### DATA FOR THE TASK
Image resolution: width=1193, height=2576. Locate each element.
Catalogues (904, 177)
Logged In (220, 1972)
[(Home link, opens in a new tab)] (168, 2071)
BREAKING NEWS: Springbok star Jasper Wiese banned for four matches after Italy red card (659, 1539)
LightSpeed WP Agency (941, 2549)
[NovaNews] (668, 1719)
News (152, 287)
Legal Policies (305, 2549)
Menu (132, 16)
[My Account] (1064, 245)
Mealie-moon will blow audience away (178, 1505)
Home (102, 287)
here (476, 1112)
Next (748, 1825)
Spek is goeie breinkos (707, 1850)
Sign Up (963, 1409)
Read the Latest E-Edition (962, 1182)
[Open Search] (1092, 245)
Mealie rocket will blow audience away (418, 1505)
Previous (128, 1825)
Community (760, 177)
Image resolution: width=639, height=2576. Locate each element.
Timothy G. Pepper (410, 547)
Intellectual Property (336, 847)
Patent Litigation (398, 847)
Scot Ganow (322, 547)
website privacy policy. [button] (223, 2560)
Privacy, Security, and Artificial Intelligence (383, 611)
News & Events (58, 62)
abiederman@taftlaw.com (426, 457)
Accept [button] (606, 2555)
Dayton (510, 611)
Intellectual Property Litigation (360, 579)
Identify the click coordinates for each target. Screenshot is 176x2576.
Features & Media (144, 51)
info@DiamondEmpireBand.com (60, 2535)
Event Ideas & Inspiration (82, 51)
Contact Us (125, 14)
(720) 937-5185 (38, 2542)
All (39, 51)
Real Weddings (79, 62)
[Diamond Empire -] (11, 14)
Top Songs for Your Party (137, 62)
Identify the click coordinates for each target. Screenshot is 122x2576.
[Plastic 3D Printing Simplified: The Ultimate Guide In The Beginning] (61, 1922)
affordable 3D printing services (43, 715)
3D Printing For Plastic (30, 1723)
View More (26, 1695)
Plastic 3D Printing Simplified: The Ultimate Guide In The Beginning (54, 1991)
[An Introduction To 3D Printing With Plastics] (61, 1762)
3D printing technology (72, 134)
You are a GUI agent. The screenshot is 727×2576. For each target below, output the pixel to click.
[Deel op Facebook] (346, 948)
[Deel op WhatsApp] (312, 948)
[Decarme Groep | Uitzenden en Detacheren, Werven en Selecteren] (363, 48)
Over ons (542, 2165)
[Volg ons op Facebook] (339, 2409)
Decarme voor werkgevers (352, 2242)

### WHAT IS REQUIRED
Beginning with the line containing "Real Weddings (79, 62)" in the material above, copy every line exactly until you have copied the line containing "View More (26, 1695)".

### WRITTEN SOLUTION
Real Weddings (79, 62)
[Diamond Empire -] (11, 14)
Top Songs for Your Party (137, 62)
Identify the click coordinates for each target. Screenshot is 122x2576.
[Plastic 3D Printing Simplified: The Ultimate Guide In The Beginning] (61, 1922)
affordable 3D printing services (43, 715)
3D Printing For Plastic (30, 1723)
View More (26, 1695)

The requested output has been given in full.